◆ WHAT THE TASK REQUIRES
From the listing that follows, reproduce only the lines from the one holding "Task: Click the 'AUM' column header" through the one holding "The width and height of the screenshot is (1024, 575).", both included, with no pictures.

◆ GIVEN ENTRIES
══════════
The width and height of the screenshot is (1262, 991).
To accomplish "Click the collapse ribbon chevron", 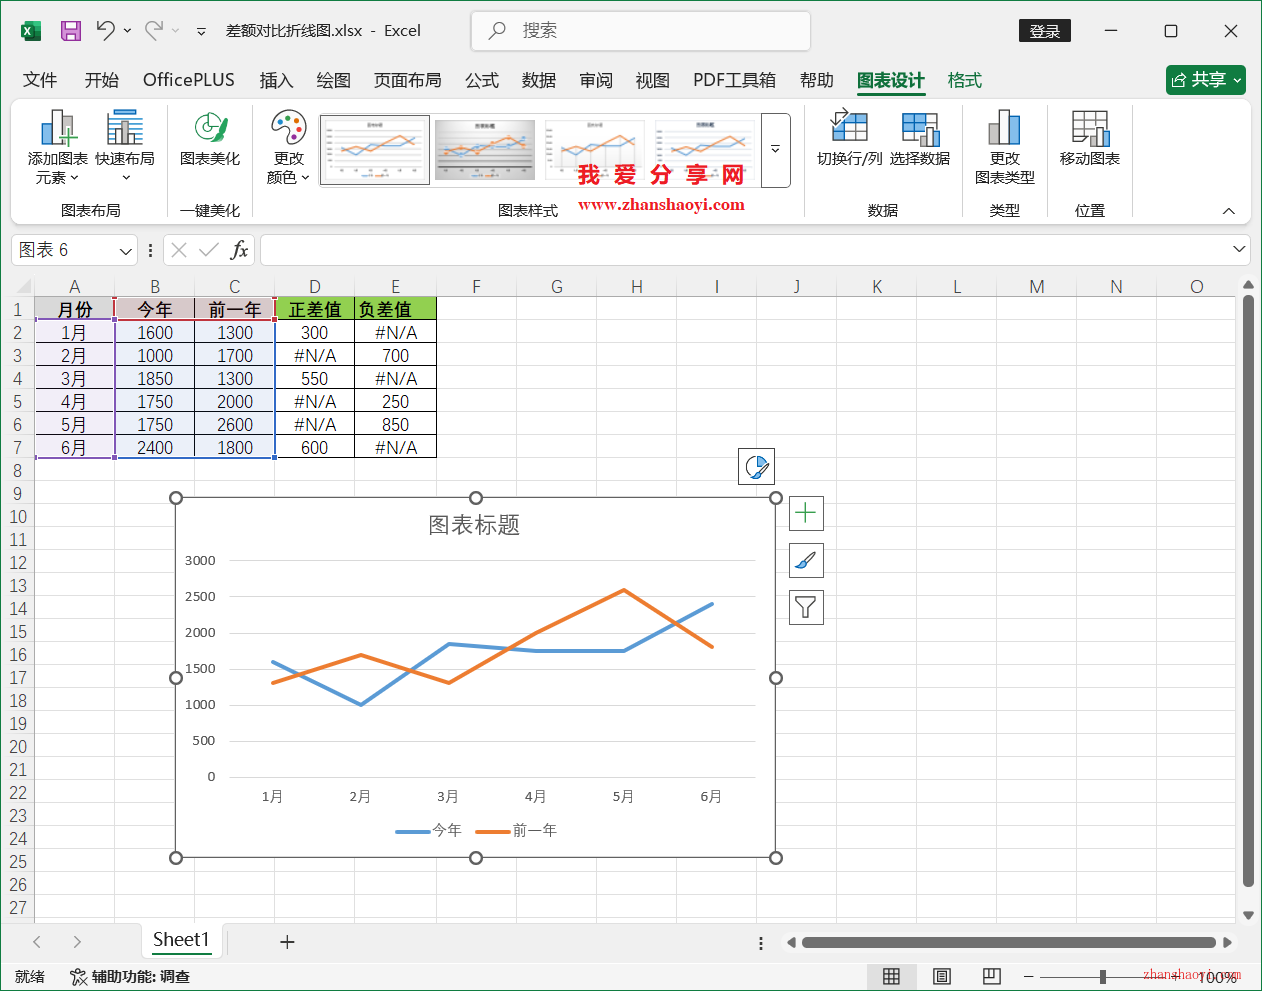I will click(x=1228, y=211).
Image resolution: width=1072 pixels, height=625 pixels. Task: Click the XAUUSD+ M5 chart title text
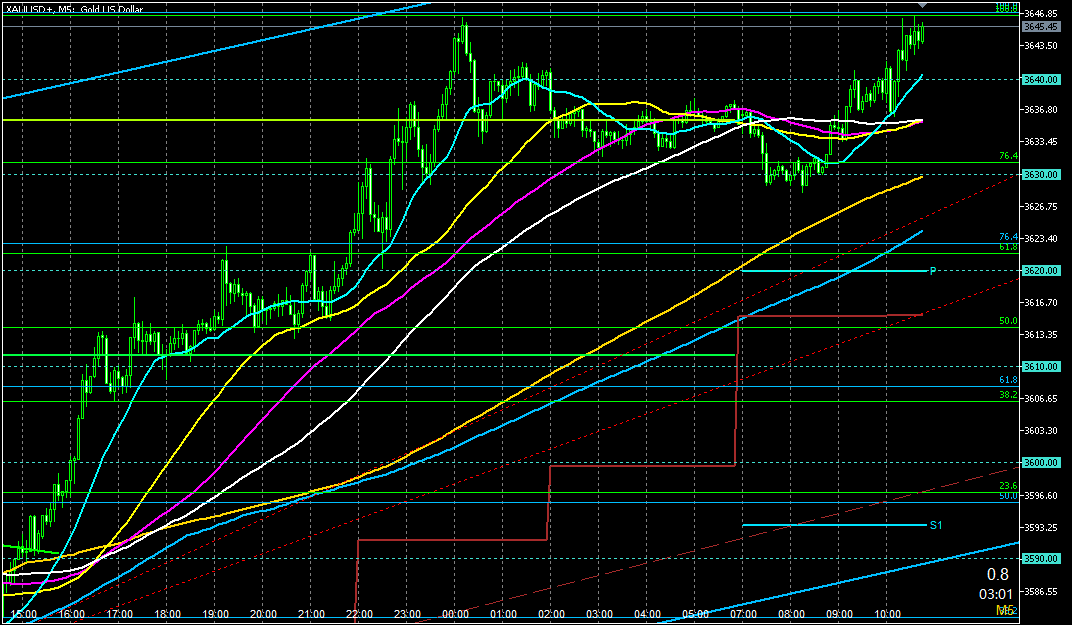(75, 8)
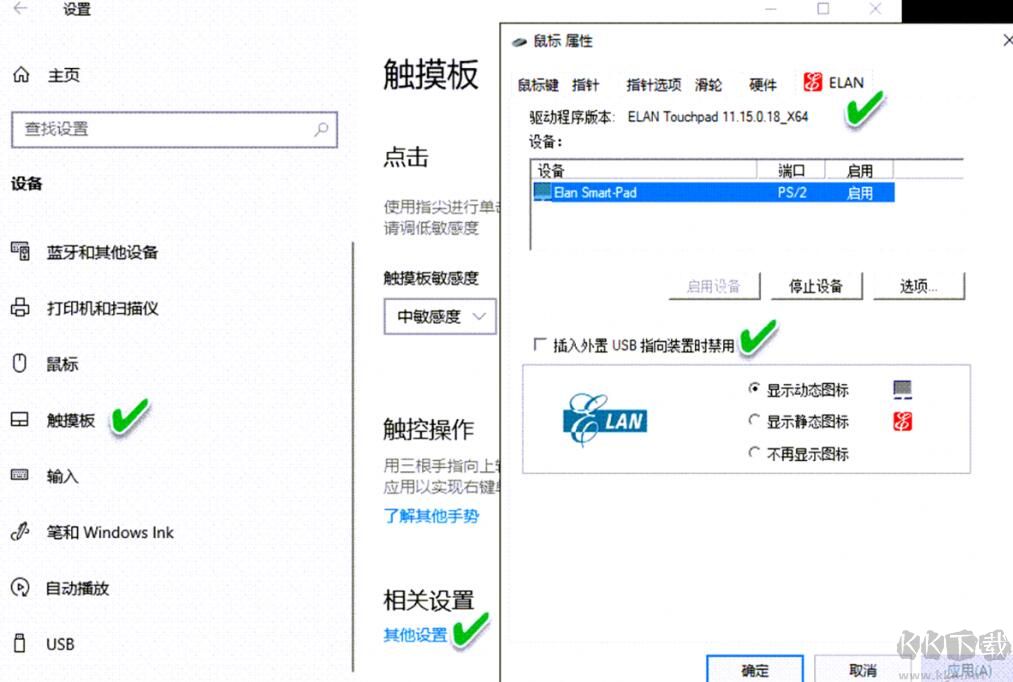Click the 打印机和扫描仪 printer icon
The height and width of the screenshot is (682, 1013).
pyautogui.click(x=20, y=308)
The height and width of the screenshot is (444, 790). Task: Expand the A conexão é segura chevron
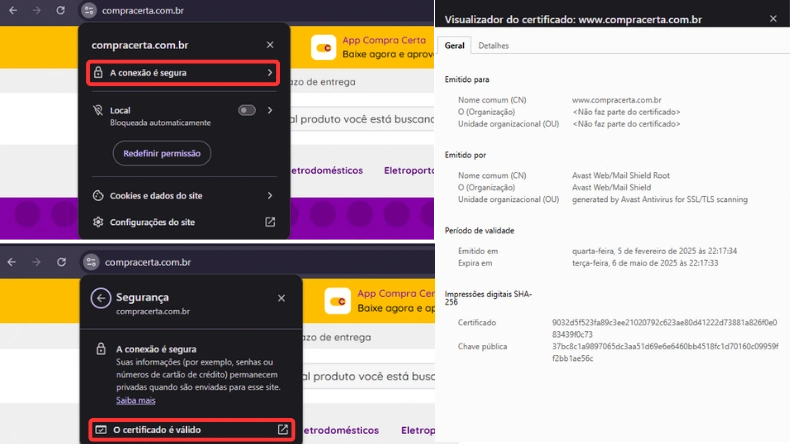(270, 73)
══════════
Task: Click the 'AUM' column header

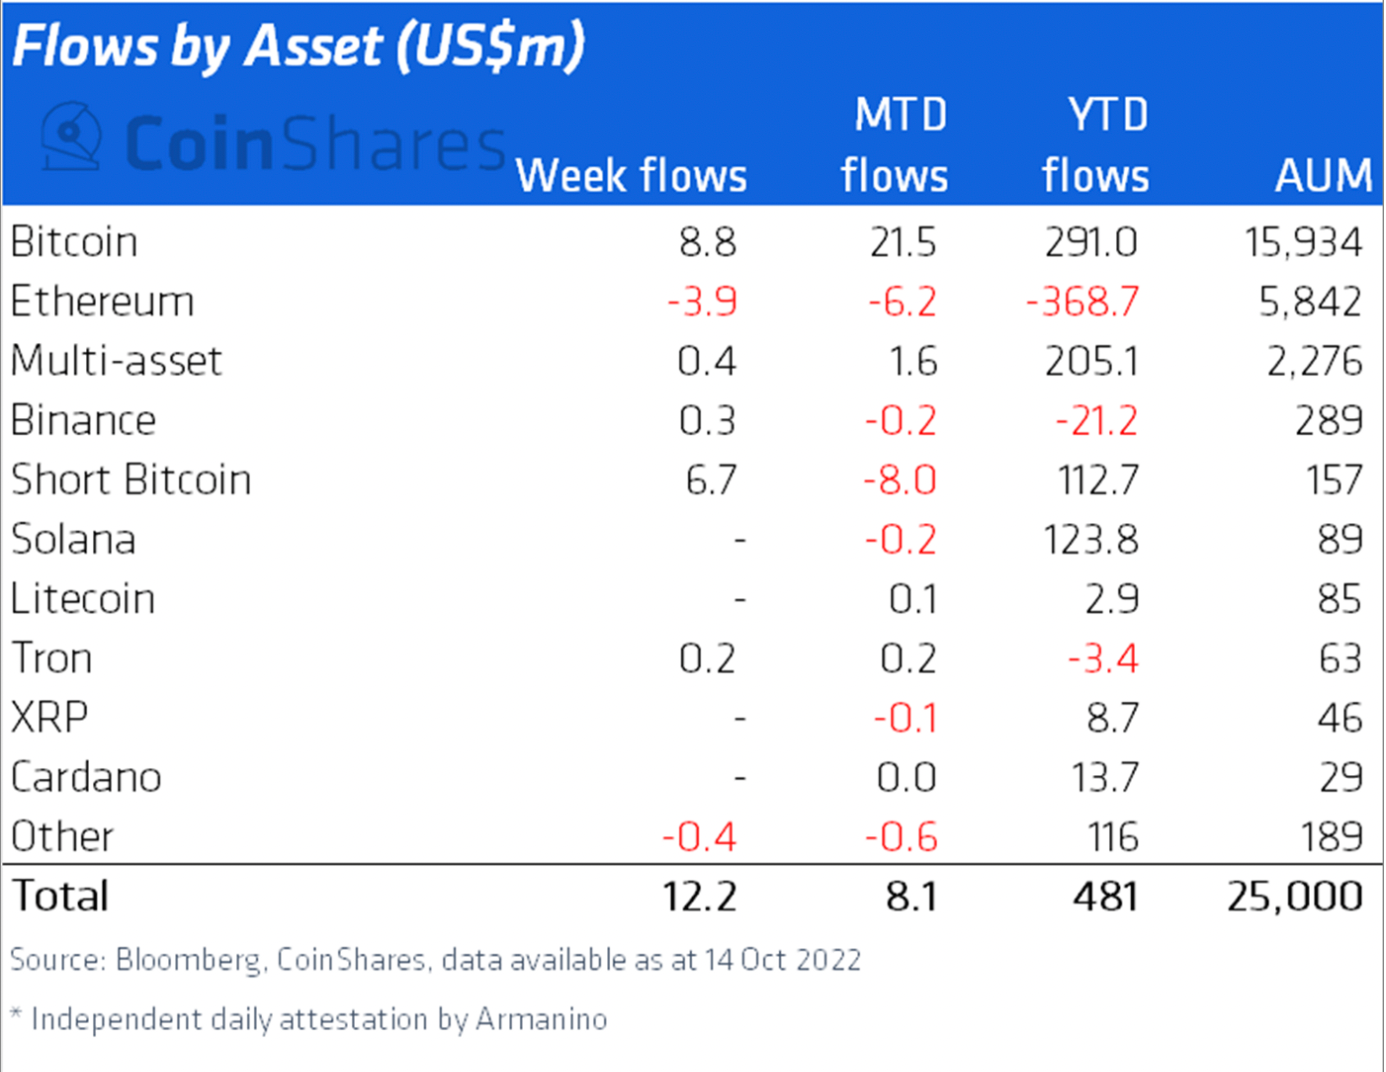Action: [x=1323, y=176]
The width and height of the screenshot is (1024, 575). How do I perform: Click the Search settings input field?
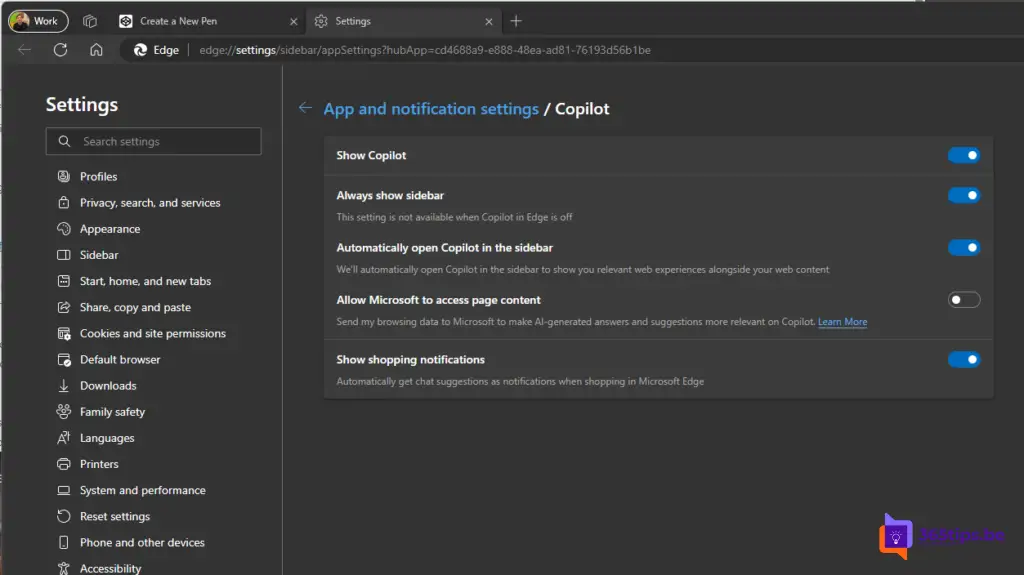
══════════
◆ ANSWER SPACE
Task: Click the 'AUM' column header

Action: [x=1323, y=176]
The width and height of the screenshot is (1024, 575). How do I perform: Click the Search settings input field?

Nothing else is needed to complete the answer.